:: AUFGABE 1 ::
Wie lautet der Text über Skiffle von "Viel Lärm mit" bis einschließlich "Thema amerikanische Eisenbahngeschichte."? Gib diesen Abschnitt wortgetreu wieder.

:: SEITENTEXT ::
----------
Viel Lärm mit Nichts

Skiffle

1956 nahm der Schotte Lonnie Donegan den uralten Südstaaten-Bluessong "Rock Island Line" neu auf. Die Single wurde zum Welthit. Und zehntausende Jugendliche kamen plötzlich auf die Idee, sich eine Gitarre zuzulegen und Skiffle zu spielen.

Lonnie Donegan, "Rock Island Line"

1847 wurde die amerikanische Eisenbahngesellschaft "Chicago, Rock Island and Pacific Railroad" mit Sitz in Chicago gegründet. Fünf Jahre später, am 10. Oktober 1852, befuhr der erste Zug die Strecke von Rock Island am Mississippi River nach La Salle.

Die Geschichte dieser Eisenbahngesellschaft, besser bekannt unter dem Namen "Rock Island Line", war von regelmäßigen finanziellen Pleiten gekennzeichnet. Nach mehreren Bankrotten wurde sie schließlich im Jahr 1980 endgültig eingestellt. Soviel zum Thema amerikanische Eisenbahngeschichte.

Schmetterling und Wirbelsturm

Der Vater der Chaostheorie, Edward Lorenz, behauptete, dass der Flügelschlag eines Schmetterlings in Shanghai theoretisch einen Wirbelsturm in New York auslösen könnte. Aus meteorologischer Sicht ist das angeblich völliger Unsinn.

Doch metaphorisch kann dieses Bild sehr treffend auf die Musikgeschichte umgelegt werden. Es war nämlich tatsächlich eine höchst kuriose Verquickung von scheinbar bedeutungslosen Zufällen und Begegnungen in Amerika, die eine nicht zu unterschätzende Wirkung auf den späteren Wirbelsturm der Rock- und Popmusik in England hatte.
----------
:: GEGEBENE DATEN ::
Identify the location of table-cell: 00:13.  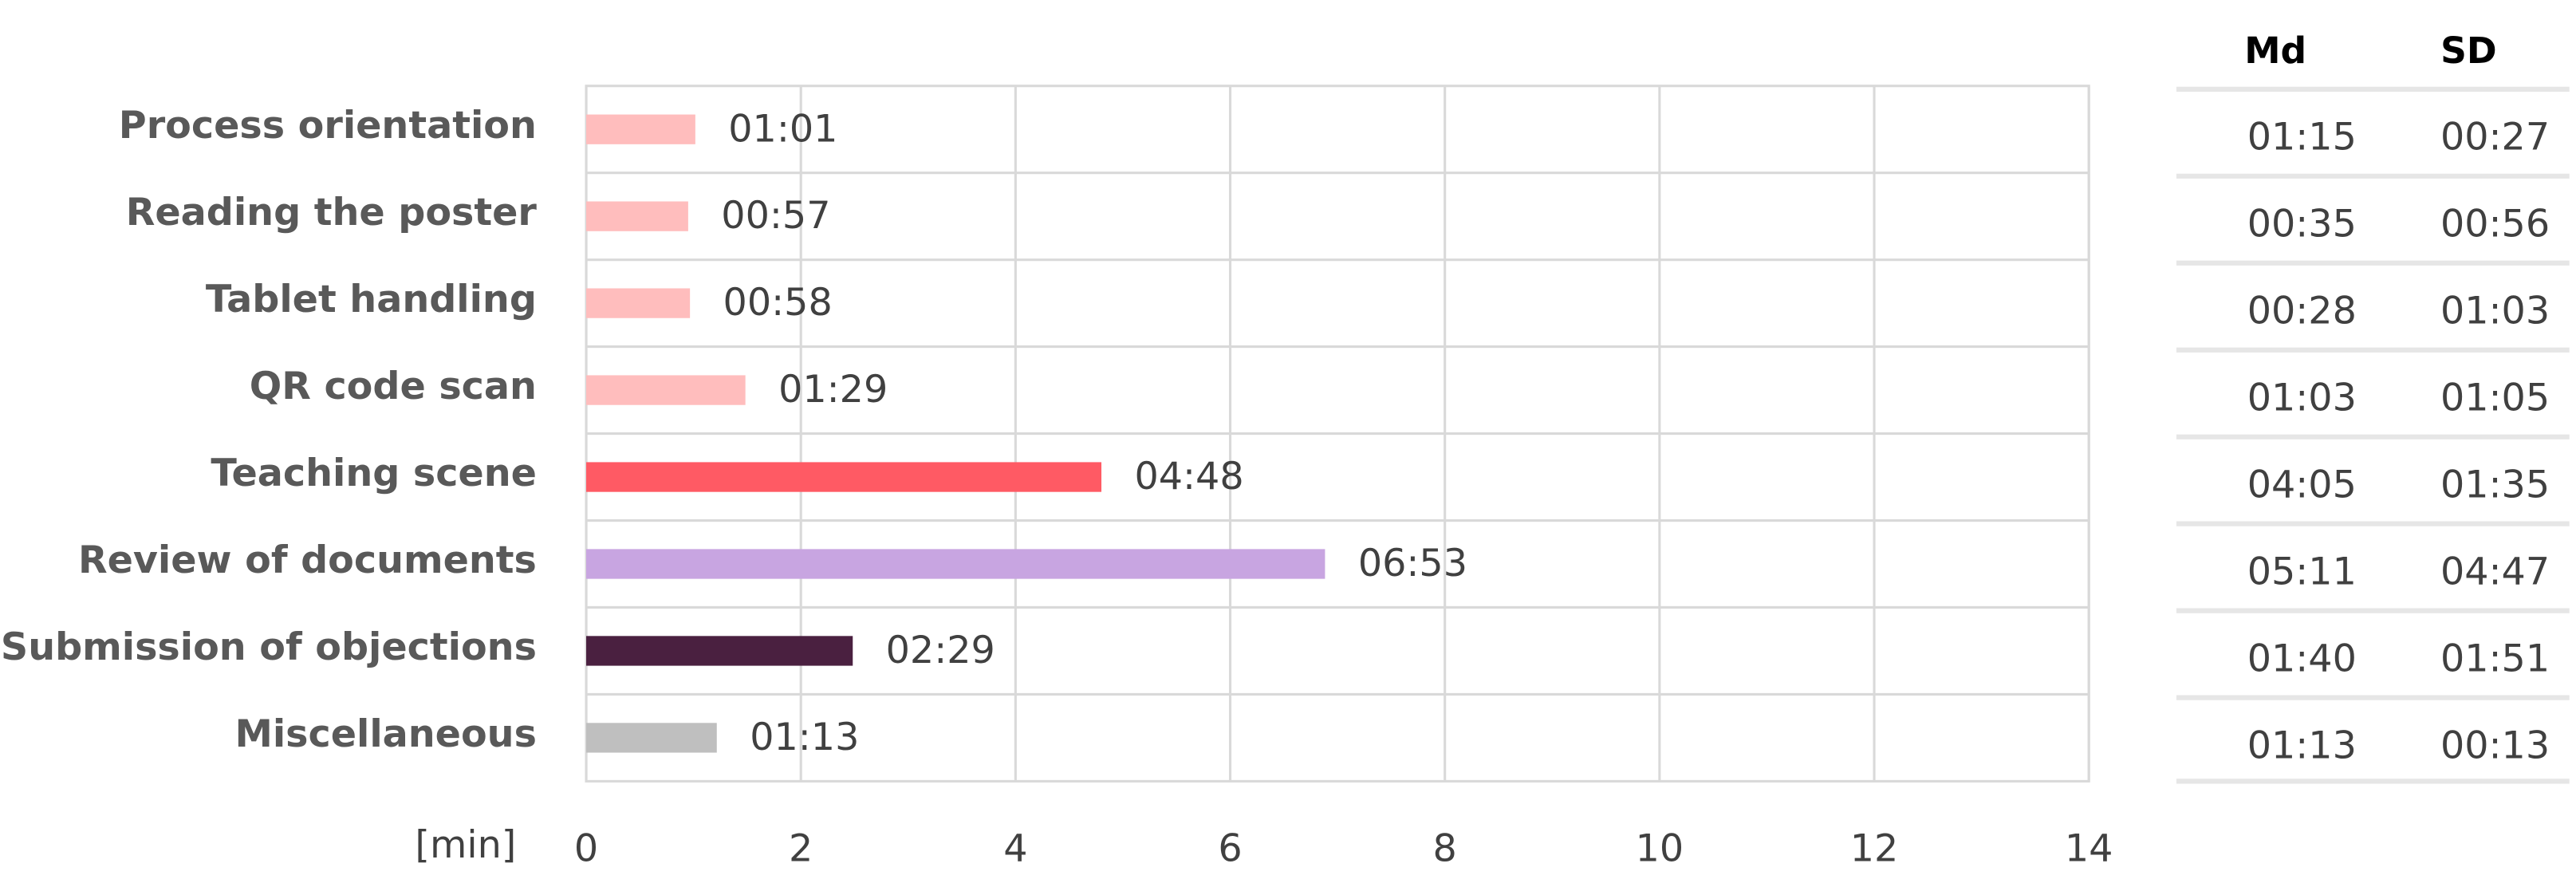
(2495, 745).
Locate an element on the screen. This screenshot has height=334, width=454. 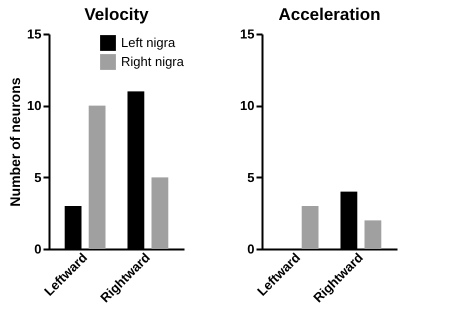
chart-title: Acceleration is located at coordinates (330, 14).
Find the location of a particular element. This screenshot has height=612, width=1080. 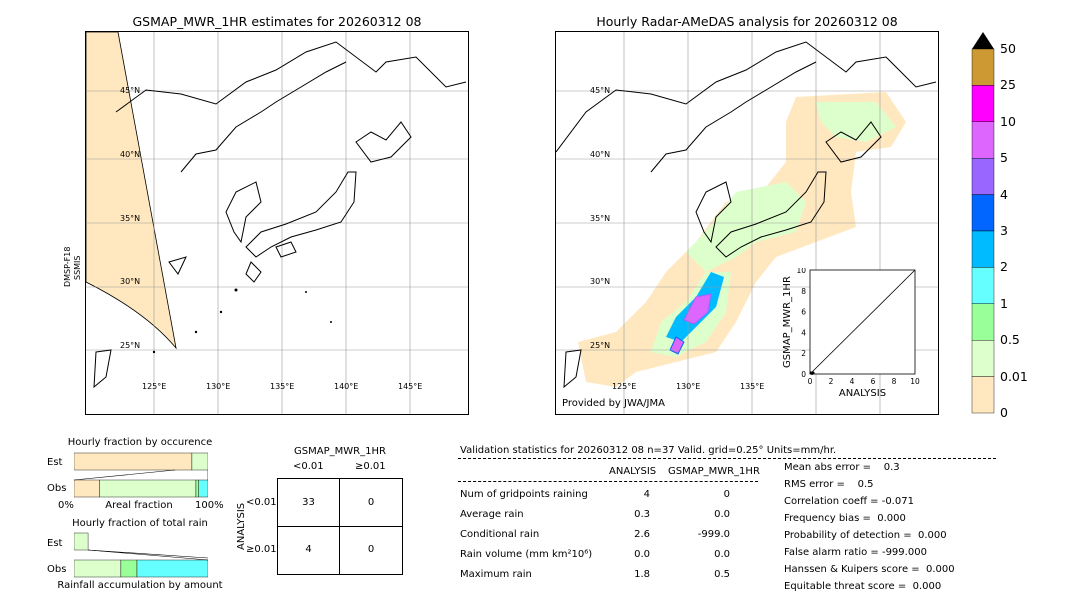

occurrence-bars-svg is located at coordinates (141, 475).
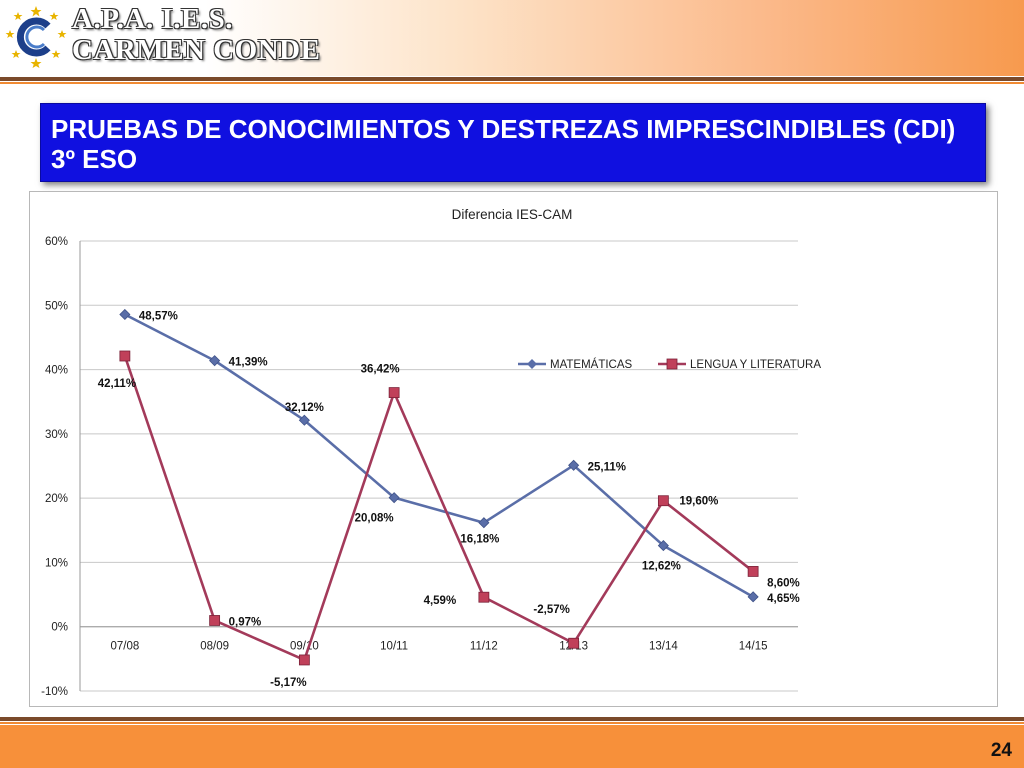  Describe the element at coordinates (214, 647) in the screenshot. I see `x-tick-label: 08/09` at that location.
----------
:: AUFGABE 2 ::
Wandle die Datenzeilen vom Anfang bis einschließlich der Zeile mit "chart-title: Acceleration is" in eine zweispaltige CSV mit den Spalten anfrage und ergebnis um. Jede Anfrage bekommt eine Zeile, Text und Antwort stehen jeweils in einem Feld in Anführungszeichen, Zeilenumbrüche werden zu Leerzeichen, und die Bildverweise lässt du weg.

:: ERGEBNIS 1 ::
Viel Lärm mit Nichts

Skiffle

1956 nahm der Schotte Lonnie Donegan den uralten Südstaaten-Bluessong "Rock Island Line" neu auf. Die Single wurde zum Welthit. Und zehntausende Jugendliche kamen plötzlich auf die Idee, sich eine Gitarre zuzulegen und Skiffle zu spielen.

Lonnie Donegan, "Rock Island Line"

1847 wurde die amerikanische Eisenbahngesellschaft "Chicago, Rock Island and Pacific Railroad" mit Sitz in Chicago gegründet. Fünf Jahre später, am 10. Oktober 1852, befuhr der erste Zug die Strecke von Rock Island am Mississippi River nach La Salle.

Die Geschichte dieser Eisenbahngesellschaft, besser bekannt unter dem Namen "Rock Island Line", war von regelmäßigen finanziellen Pleiten gekennzeichnet. Nach mehreren Bankrotten wurde sie schließlich im Jahr 1980 endgültig eingestellt. Soviel zum Thema amerikanische Eisenbahngeschichte.

:: ERGEBNIS 2 ::
anfrage,ergebnis
"Identify the location of table-cell: 00:13.","(2495, 745)."
"Locate an element on the screen. This screenshot has height=334, width=454.","chart-title: Acceleration is located at coordinates (330, 14)."